The receptionist’s eyebrows climbed. She picked up a phone, spoke quietly, listened, then nodded.
“Thirty-fourth floor,” she said. “His assistant will meet you.”
The elevator ride felt like being loaded into a cannon. On thirty-four, a woman in a navy dress and heels sharp enough to cut waited by a glass door.
“Ms. Clark,” she said. “He’ll see you. Right this way.”
Ethan’s office could have been a magazine spread: floor-to-ceiling windows looking over Manhattan, a desk that probably required its own insurance policy, shelves lined with models of buildings Ashford Enterprises owned.

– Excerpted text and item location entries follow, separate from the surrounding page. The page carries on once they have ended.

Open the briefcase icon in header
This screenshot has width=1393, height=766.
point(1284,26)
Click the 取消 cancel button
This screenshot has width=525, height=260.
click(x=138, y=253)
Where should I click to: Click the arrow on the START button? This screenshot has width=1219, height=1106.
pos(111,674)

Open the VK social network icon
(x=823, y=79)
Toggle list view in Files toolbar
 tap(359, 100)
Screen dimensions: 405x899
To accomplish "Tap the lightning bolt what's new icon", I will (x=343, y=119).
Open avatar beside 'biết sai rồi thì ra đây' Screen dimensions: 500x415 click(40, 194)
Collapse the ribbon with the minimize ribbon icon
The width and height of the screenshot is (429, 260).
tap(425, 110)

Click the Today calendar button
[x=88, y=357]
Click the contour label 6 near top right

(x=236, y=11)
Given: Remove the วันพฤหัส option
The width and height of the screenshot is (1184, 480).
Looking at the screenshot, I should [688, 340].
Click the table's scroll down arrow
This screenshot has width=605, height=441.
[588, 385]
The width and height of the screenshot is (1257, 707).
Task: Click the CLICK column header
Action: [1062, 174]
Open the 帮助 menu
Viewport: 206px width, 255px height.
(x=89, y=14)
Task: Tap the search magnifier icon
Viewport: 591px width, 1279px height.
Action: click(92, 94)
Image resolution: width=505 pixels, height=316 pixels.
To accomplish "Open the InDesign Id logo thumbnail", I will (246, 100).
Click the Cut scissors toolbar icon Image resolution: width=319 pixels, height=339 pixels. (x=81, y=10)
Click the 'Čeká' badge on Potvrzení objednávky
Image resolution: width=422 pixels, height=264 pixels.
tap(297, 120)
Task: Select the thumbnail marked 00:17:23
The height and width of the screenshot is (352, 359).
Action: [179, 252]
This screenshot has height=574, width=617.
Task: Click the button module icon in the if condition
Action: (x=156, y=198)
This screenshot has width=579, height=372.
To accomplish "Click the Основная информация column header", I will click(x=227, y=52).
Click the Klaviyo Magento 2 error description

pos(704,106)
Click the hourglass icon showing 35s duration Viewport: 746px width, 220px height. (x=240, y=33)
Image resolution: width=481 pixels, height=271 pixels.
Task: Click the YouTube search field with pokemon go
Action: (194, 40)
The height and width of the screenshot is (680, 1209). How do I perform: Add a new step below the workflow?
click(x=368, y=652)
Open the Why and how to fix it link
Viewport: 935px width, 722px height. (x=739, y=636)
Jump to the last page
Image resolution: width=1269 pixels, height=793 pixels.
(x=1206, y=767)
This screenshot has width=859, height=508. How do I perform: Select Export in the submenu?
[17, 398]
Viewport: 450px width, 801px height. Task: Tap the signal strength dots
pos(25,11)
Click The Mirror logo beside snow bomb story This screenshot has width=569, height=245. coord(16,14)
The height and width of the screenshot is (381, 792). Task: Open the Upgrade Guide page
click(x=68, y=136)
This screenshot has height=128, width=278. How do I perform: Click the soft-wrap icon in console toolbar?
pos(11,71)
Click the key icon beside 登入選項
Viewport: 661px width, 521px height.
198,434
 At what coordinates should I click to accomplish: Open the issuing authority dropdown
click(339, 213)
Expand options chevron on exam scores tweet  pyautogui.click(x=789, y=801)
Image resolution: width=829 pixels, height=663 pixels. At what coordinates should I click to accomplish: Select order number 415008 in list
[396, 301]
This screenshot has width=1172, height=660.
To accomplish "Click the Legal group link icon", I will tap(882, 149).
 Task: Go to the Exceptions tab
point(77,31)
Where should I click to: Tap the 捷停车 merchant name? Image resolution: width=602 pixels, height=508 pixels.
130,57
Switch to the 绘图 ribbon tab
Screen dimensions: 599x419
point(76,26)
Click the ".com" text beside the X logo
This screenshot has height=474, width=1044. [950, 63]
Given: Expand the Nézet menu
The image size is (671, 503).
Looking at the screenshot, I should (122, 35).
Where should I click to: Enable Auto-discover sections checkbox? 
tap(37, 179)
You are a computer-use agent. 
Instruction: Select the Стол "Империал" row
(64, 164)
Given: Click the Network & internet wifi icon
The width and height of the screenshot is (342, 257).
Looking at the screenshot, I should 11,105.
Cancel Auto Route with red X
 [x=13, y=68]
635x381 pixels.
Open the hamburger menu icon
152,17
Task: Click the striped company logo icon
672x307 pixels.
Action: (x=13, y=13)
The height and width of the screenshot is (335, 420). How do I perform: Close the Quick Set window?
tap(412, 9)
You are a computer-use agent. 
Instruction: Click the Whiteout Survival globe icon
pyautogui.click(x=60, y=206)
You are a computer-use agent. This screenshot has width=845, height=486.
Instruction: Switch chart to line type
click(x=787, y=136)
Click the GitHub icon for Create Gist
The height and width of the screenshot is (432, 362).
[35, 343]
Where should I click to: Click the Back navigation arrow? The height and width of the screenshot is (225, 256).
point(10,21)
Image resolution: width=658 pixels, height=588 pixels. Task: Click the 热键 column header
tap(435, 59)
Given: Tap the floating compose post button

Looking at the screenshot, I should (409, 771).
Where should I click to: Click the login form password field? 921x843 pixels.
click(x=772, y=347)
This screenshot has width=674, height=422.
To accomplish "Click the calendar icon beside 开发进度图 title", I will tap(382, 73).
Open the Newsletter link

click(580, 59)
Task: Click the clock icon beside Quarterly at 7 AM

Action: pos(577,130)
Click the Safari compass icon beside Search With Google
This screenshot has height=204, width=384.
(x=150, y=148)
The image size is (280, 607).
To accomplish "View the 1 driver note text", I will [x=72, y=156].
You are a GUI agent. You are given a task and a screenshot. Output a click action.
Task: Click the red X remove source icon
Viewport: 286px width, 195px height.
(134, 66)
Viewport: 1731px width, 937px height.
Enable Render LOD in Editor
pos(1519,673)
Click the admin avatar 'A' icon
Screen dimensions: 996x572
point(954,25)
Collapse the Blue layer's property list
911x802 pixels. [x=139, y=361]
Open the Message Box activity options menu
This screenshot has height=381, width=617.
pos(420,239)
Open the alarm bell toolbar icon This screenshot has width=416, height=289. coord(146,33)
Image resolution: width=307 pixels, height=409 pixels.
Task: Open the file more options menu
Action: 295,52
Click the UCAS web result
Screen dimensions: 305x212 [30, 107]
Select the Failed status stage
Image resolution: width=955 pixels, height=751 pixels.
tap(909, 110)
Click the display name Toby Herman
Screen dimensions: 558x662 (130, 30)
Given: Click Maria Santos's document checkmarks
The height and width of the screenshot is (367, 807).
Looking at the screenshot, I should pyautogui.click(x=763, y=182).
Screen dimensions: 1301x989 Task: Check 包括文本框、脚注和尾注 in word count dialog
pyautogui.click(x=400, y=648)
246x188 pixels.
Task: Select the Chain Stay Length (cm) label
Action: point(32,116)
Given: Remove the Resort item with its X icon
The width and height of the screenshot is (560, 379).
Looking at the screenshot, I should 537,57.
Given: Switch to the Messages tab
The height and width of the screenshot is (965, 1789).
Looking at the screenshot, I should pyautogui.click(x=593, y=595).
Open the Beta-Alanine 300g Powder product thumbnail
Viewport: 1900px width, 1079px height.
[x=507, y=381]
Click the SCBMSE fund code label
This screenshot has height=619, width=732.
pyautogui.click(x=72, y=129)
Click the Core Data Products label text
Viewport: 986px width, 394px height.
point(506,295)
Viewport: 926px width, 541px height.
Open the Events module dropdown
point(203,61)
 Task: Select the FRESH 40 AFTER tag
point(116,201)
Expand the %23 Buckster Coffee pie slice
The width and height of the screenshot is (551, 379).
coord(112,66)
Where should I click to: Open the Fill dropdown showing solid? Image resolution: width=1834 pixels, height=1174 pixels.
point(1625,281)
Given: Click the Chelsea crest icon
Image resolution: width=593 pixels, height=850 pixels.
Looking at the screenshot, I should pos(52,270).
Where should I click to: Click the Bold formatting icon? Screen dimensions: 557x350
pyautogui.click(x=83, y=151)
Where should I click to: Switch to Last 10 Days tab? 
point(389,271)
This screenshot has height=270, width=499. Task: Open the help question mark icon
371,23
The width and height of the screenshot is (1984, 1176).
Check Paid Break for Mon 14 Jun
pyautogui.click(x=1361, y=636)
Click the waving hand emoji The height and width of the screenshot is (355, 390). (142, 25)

He stood when she walked in, the phone still in his hand. The expression on his face when he saw her shifted from polished CEO to something raw and unguarded.
“I have to call you back,” he said into the phone, not waiting for an answer before hanging up.
“Did you create a job for me?” Madison asked by way of hello.
He blinked. “Hi. You look—”
“Don’t do that,” she said. “Don’t charm your way around it. Answer the question. Did you create a position in Chicago so I’d have a reason to orbit your life again?”
He came around the desk slowly, like he was approaching a frightened animal.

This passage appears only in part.